Todo lo contrario, su alma rebosa, exultante; sensaciones desconocidas la hacen
vibrar, y es que no es para menos. ¿No va el mismo Dios a penetrar el alma de
este hombre que sabe ser y estar, que sabe dar paso a la Voz a fin de que sus
ovejas “tengan vida en abundancia”? (Jn 10,10).
No, no hay
aceptación “sacrificada y melancólica” de la voluntad de Dios, sino plenitud de
gozo, él mismo nos lo hace saber. Después de decirnos que se alegra mucho con
la voz del esposo, testifica: “Ésta es, pues, mi alegría que ha alcanzado su
plenitud” (Jn 3,29b).
Juan Bautista
es imagen del pastor sabio, consecuente, honesto con Dios y con sus ovejas. Sabe
bien que no es el esposo del alma de nadie, tiene en su mente y en su corazón
tantas profecías que recorren el Antiguo Testamento acerca de Dios como único
Esposo del alma del hombre. Con la Encarnación del Hijo estas promesas alcanzan
su cumplimiento. Nuestro amigo se alegra indeciblemente cuando su voz se echa a
un lado para dar paso a la del Hijo de Dios.
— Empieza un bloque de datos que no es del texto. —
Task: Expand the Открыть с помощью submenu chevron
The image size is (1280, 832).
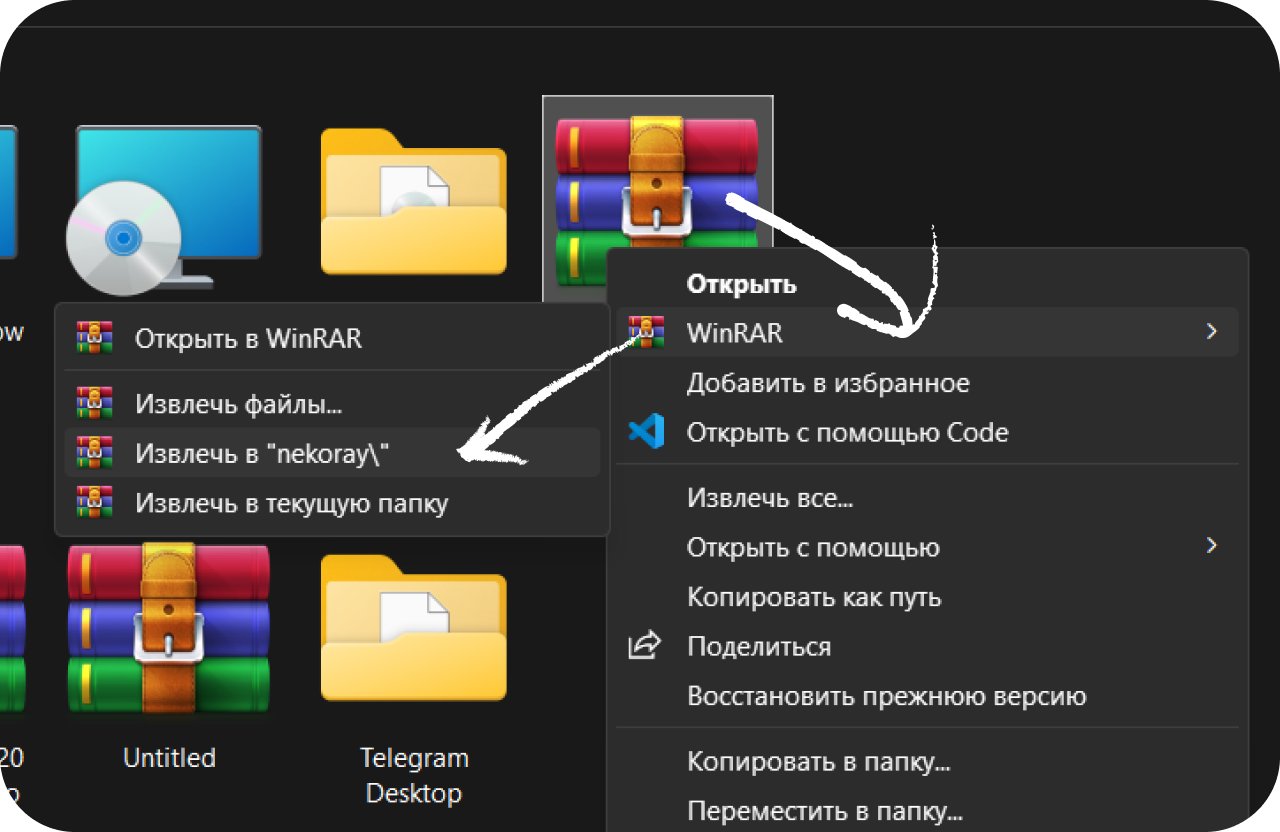Action: pyautogui.click(x=1211, y=547)
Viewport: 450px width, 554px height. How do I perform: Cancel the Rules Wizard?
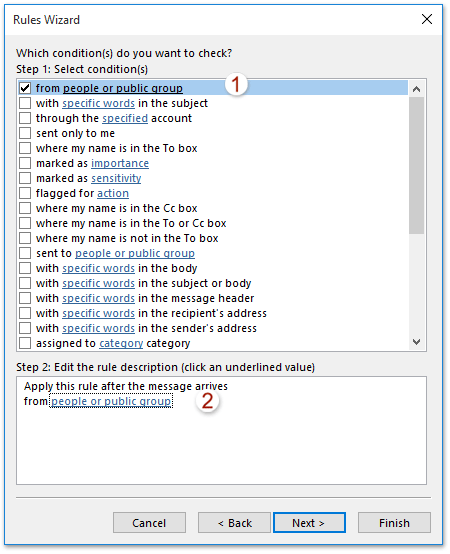[x=149, y=523]
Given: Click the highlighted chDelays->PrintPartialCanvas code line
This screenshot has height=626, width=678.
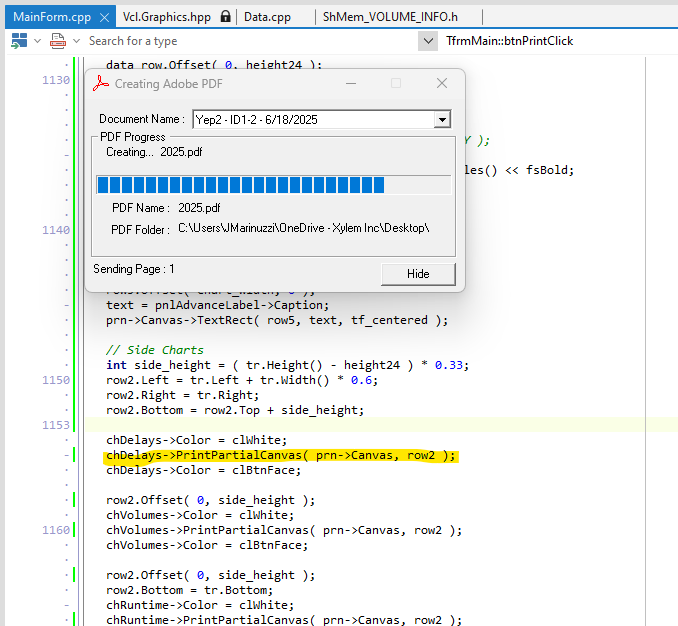Looking at the screenshot, I should coord(281,455).
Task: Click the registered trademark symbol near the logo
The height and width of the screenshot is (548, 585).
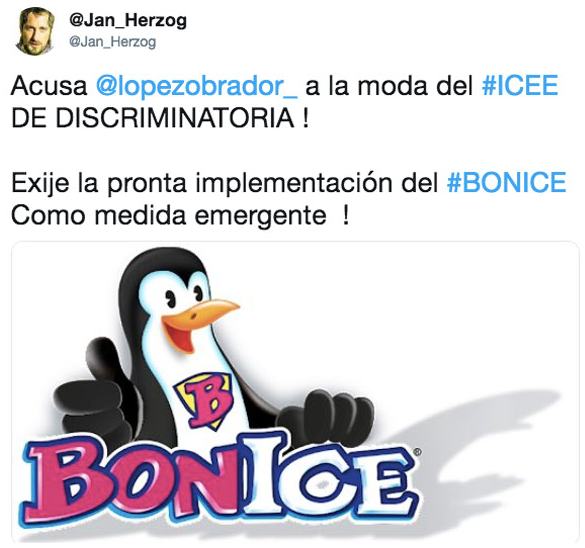Action: pyautogui.click(x=417, y=452)
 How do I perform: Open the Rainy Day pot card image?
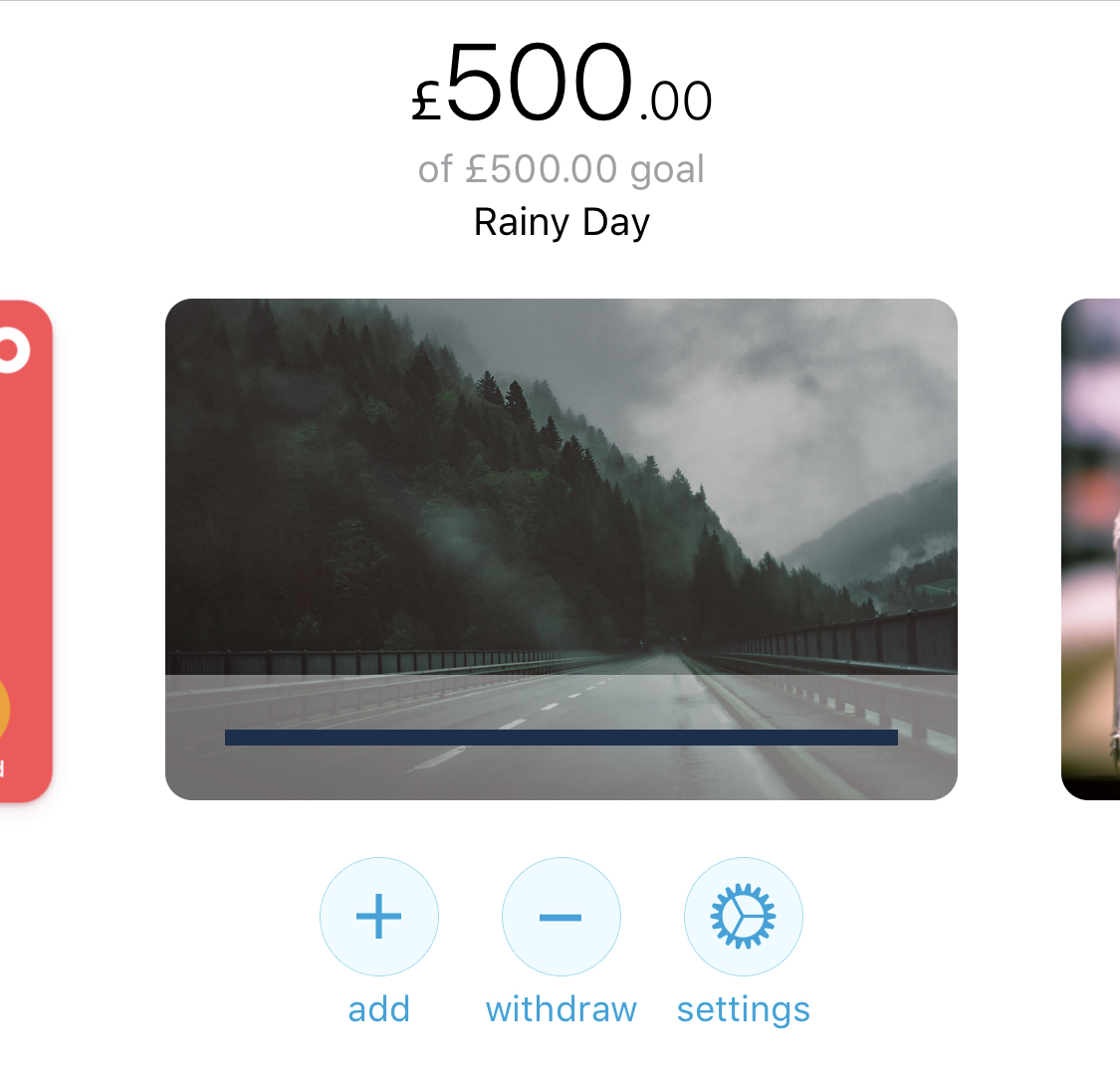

No sé si tendremos la suficiente
capacidad imaginativa para hacernos una idea de lo que pudo pasar en el
corazón, alma y entrañas del Bautista cuando oyó la Voz dirigiéndose a sus
discípulos en estos términos: “Venid conmigo, y os haré llegar a ser pescadores
de hombres” (Mc 1,17…).
La figura de
Juan Bautista, su voz anticipadora de la Voz, nos revela no poca ternura, y
también sensatez y sabiduría; así como -repito una vez más- un saber ser y
estar como pastor. Salvando las infinitas distancias, al igual que Dios Padre
en el Tabor orientó los oídos de los tres discípulos hacia el Pastor
diciéndoles “escuchadle, oídme a mí y seguidle a Él que es mi Palabra”, de la
misma forma, -repito, salvando la distancia infinita- el Hijo de Dios
proclamará solemnemente que todos aquellos que escuchen la voz de los pastores
según su corazón están escuchándole a Él mismo: “Quien a vosotros os escucha, a
mí me escucha” (Lc 10,16a). Siguiendo o, mejor dicho, completando la figura de
Juan Bautista en cuanto pastor según el corazón de Dios, podemos decir que fue
pastor no según su voz sino según la Voz de Dios.
Pastores según
su propia voz los hay. Adhesiones voluntaristas, provocadas en general por el
prurito de estar a la última en cuanto a sabiduría humana se refiere, la
experiencia nos dice que su recorrido es muy corto. Son voces cuyo resonar dura
lo que una radio que se alimenta con pilas y sin repuesto disponible.
Los pastores
según el corazón de Dios son, al igual que Juan Bautista, según su Voz. Son
hombres para la eternidad porque proclaman palabras eternas; son hombres de
eternidad por ser hijos de la Palabra. Por todo ello son conscientes de que su
predicación no es suya sino manantial que fluye de la Voz. Su Buen Pastor les
da palabras que son “espíritu y vida” (Jn 6,63) para sus ovejas.